La disamina della situazione dell’informazione contemporanea parte, nel saggio, da Orwell (il riferimento naturalmente è a 1984). Una situazione cui, oggi, siamo incredibilmente vicini.
“In parte – conclude la scrittrice – stiamo già vivendo diversi aspetti preconizzati da Orwell in 1984: siamo sottoposti da mesi a una politica dell’odio, del sospetto, della paura e della solitudine, volta a distruggere ogni tipo di rapporto sociale (vi sono persino riferimenti alla Lega antisesso orwelliana), a disorientare e spersonalizzare gli individui, a incentivare la delazione, a legittimare l’autoritarismo, a creare fazioni offrendo alle masse capri espiatori contro cui proiettare le proprie pulsioni di morte e le proprie paure, a giustificare la psicopolizia e le sanzioni contro gli psicocriminali. I poteri dominanti sembrano aver deciso di sfruttare come un pretesto la pandemia per stringere le maglie del controllo sociale grazie all’introduzione di dispositivi governativi basati sulla ‘biosicurezza’, instradandoci verso una distopia simile al totalitarismo cupo immaginato da Orwell che presumibilmente culminerà in un Grande Reset. Il Grande Reset viene presentato come ‘un’occasione’ derivante dal Covid-19 e si presenta come la promozione di un’Agenda globale volta a scardinare e ristrutturare l’economia mondiale secondo linee specifiche. Non si tratta, però, come molti economisti pensano, ‘solo’ di un reset dell’economia mondiale, perché il crollo dell’economia industriale si pone come trampolino di lancio per ben altri obiettivi che coinvolgeranno e sconvolgeranno l’intera società, traghettandola verso una direzione post-umana che avevo già analizzato in Cyberuomo.

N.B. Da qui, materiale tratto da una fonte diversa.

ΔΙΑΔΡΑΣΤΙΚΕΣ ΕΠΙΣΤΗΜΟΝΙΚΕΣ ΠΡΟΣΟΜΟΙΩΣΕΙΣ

La paura (inoculata quotidianamente dai media mainstream, dai loro bollettini dei morti e dalla loro ‘criminologia sanitaria’) e la minaccia della salute, infatti, hanno indotto nell’opinione pubblica l’idea che si debba per forza scegliere tra salute e libertà per poter tornare a sentirsi ‘sicuri’ arrivando ad accettare di cedere libertà, privacy, diritti fondamentali e acconsentire mansuetamente a qualunque regola imposta dall’alto, mostrando una cieca e passiva obbedienza nei confronti dell’autorità. Come se non bastasse, e qua torniamo al tema portante del mio libro, abbiamo anche assistito alla creazione strisciante di una specie di Miniver orwelliano con l’obiettivo di vigilare su cosa è vero e cosa no e di silenziare le opinioni ‘dissidenti’. Dissidenti che vengono sempre più spesso equiparati a dei ‘pazzi’, aprendo alla patologizzazione del dissenso e a una moderna forma di psicoreato”.